Metadata-Version: 2.1
Name: parquet-tools
Version: 0.2.1
Summary: Easy install parquet-tools
Home-page: https://github.com/ktrueda/parquet-tools
License: MIT
Keywords: parquet-tools,parquet
Author: Kentaro Ueda
Author-email: kentaro.ueda.kentaro@gmail.com
Requires-Python: >=3.8,<4.0
Classifier: License :: OSI Approved :: MIT License
Classifier: Programming Language :: Python :: 3
Classifier: Programming Language :: Python :: 3.8
Requires-Dist: boto3 (>=1.13.25,<2.0.0)
Requires-Dist: halo (>=0.0.29,<0.0.30)
Requires-Dist: pandas (>=1.0.4,<2.0.0)
Requires-Dist: pyarrow (>=0.17.1,<0.18.0)
Requires-Dist: tabulate (>=0.8.7,<0.9.0)
Requires-Dist: twine (>=3.1.1,<4.0.0)
Requires-Dist: wheel (>=0.34.2,<0.35.0)
Project-URL: Repository, https://github.com/ktrueda/parquet-tools
Description-Content-Type: text/markdown

# parquet-tools

![Run Unittest](https://github.com/ktrueda/parquet-tools/workflows/Run%20Unittest/badge.svg)
![Run CLI test](https://github.com/ktrueda/parquet-tools/workflows/Run%20CLI%20test/badge.svg)

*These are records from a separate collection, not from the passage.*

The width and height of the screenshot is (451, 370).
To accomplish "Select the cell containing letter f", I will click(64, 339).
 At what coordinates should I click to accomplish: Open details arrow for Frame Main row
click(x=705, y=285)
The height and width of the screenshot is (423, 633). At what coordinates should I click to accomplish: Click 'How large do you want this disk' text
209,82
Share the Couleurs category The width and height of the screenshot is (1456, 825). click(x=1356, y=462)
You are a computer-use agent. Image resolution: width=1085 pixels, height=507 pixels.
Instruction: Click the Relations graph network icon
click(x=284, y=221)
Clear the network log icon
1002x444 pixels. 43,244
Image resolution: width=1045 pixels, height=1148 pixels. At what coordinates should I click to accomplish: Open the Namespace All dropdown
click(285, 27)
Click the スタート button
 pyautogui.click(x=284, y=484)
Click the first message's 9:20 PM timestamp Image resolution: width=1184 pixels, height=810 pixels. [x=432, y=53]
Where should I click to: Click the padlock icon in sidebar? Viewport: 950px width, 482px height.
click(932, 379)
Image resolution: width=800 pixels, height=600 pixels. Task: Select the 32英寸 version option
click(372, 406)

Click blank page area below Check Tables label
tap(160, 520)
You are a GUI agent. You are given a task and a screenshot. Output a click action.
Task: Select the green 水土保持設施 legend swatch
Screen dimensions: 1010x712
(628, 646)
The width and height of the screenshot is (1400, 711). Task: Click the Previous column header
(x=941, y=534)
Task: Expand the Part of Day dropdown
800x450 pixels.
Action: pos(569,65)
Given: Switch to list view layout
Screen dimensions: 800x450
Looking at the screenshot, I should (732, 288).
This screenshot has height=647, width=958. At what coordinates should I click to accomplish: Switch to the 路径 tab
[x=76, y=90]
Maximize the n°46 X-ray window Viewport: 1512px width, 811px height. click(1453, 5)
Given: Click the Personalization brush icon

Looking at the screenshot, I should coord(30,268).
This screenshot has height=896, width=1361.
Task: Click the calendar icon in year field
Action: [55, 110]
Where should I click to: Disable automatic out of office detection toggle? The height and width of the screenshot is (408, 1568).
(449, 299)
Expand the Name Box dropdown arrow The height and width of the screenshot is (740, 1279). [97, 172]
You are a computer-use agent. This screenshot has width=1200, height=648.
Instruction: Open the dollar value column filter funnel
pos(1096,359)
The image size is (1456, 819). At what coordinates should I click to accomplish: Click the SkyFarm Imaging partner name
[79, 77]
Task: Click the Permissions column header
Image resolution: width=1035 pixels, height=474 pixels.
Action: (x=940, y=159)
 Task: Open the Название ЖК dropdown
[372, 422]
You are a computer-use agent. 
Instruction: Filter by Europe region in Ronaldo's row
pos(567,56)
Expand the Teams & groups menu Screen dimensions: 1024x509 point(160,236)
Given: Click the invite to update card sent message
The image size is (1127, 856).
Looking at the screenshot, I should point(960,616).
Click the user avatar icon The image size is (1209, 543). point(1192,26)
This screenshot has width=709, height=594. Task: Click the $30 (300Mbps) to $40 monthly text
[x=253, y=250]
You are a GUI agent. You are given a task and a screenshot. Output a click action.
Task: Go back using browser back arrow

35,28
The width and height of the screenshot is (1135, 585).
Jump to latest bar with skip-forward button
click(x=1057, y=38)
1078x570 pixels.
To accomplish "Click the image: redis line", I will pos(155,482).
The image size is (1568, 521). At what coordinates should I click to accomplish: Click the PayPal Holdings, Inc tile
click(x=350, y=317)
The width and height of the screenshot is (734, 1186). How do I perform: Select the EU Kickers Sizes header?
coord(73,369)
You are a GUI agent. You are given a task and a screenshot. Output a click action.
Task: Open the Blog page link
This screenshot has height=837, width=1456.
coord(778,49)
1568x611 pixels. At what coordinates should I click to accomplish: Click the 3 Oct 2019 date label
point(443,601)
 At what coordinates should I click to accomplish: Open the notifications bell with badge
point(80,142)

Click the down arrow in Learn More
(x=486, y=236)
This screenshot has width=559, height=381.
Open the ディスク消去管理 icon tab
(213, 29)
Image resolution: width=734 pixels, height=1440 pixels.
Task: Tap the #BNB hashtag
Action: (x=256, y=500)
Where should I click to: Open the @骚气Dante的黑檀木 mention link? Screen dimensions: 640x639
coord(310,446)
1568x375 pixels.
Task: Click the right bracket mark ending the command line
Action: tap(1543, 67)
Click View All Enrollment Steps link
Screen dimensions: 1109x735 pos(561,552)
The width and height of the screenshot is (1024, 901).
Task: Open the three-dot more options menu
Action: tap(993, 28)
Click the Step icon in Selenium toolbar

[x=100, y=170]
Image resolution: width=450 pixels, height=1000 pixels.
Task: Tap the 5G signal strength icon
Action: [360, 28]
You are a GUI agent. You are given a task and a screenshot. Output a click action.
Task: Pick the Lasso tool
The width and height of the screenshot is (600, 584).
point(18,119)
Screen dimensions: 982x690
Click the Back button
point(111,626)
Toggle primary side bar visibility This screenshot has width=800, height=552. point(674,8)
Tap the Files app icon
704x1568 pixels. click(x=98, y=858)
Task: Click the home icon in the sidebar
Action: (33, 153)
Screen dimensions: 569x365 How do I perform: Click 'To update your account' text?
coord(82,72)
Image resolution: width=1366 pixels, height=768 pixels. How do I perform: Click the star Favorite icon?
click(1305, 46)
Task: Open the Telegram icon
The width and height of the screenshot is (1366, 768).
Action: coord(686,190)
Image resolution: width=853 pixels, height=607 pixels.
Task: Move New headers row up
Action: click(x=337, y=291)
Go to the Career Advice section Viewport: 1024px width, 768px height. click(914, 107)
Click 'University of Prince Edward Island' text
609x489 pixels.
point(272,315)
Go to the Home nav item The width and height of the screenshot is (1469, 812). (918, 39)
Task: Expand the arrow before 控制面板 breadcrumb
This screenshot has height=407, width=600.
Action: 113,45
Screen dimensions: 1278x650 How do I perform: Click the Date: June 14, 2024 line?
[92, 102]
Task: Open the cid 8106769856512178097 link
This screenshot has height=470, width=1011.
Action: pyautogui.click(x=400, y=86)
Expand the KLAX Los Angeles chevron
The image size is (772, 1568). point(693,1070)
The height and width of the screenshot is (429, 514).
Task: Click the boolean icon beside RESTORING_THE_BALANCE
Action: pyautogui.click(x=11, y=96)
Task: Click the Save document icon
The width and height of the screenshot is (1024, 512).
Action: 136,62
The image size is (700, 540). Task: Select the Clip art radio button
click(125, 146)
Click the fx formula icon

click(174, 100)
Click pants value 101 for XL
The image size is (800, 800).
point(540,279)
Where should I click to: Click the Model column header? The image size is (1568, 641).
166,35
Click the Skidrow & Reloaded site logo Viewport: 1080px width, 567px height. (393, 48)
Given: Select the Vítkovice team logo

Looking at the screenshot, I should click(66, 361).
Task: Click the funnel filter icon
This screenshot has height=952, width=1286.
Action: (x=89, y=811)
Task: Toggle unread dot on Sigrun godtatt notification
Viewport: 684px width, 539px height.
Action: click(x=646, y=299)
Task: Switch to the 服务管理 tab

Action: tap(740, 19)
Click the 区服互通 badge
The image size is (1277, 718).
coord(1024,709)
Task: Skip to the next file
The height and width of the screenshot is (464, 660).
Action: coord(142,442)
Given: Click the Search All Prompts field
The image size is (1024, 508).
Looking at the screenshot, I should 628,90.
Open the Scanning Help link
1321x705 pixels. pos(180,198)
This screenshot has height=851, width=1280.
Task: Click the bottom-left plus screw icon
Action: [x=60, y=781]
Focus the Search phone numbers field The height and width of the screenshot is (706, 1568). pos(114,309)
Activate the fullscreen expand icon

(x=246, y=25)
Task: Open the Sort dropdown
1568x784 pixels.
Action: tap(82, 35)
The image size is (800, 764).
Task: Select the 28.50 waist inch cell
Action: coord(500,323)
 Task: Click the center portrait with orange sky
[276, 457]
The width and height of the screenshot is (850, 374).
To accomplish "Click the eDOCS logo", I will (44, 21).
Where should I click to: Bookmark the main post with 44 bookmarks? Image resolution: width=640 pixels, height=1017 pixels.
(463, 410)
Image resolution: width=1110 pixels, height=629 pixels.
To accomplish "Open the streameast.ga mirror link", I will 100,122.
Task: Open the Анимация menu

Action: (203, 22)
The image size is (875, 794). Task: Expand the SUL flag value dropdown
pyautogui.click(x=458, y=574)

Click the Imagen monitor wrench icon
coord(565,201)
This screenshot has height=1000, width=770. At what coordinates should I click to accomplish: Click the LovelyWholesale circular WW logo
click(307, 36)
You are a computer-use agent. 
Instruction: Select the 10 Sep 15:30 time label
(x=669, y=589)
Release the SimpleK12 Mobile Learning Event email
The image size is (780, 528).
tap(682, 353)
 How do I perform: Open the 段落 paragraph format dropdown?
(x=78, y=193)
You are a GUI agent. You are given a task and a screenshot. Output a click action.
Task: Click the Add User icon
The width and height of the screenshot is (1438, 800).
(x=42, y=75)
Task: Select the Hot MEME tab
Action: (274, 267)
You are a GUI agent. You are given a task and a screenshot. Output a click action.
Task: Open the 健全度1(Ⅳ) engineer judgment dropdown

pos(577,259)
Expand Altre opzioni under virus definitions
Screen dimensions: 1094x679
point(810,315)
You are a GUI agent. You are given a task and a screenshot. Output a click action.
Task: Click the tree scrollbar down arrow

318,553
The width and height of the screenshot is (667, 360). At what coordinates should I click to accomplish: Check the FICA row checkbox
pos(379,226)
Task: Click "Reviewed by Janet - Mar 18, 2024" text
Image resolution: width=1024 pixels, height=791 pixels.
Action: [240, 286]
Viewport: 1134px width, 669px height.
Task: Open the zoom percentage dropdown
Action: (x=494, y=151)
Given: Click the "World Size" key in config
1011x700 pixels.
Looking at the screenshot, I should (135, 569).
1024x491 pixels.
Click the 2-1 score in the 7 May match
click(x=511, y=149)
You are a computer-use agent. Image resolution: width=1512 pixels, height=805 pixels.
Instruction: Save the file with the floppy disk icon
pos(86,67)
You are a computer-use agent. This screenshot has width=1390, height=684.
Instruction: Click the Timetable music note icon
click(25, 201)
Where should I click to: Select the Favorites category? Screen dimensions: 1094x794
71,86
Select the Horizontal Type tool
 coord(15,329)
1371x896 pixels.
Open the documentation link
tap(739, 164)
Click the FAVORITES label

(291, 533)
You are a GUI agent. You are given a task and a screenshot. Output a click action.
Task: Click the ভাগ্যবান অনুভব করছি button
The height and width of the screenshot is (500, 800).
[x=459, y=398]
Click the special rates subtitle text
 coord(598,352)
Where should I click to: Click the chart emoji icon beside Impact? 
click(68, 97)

This is a pip installable [parquet-tools](https://github.com/apache/parquet-mr).
In other words, parquet-tools is a CLI tools of [Apache Arrow](https://github.com/apache/arrow) or easy install [parquet-tools](https://github.com/apache/parquet-mr).
You can show parquet file content/schema on local disk or on Amazon S3.

## Features

- Read Parquet data (local file or file on S3)
- Read Parquet metadata/schema (local file or file on S3)

## Installation

```bash
$ pip install parquet-tools
```

## Usage

```bash
$ parquet-tools --help
usage: parquet-tools [-h] {show,csv,inspect} ...

parquet CLI tools

positional arguments:
  {show,csv,inspect}
    show              Show human readble format. see `show -h`
    csv               Cat csv style. see `csv -h`
    inspect           Inspect parquet file. see `inspect -h`

optional arguments:
  -h, --help          show this help message and exit
```

## Usage Examples

#### Show local parquet file

```bash
$ parquet-tools show test.parquet
+-------+-------+---------+
|   one | two   | three   |
|-------+-------+---------|
|  -1   | foo   | True    |
| nan   | bar   | False   |
|   2.5 | baz   | True    |
+-------+-------+---------+
```

#### Show parquet file on S3

```bash
$ parquet-tools show s3://bucket-name/prefix/*
+-------+-------+---------+
|   one | two   | three   |
|-------+-------+---------|
|  -1   | foo   | True    |
| nan   | bar   | False   |
|   2.5 | baz   | True    |
+-------+-------+---------+
```

#### Cat CSV parquet and transform [csvq](https://github.com/mithrandie/csvq)

```bash
$ parquet-tools csv s3://bucket-name/test.parquet |csvq "select one, three where three"
+-------+-------+
|  one  | three |
+-------+-------+
| -1.0  | True  |
| 2.5   | True  |
+-------+-------+
```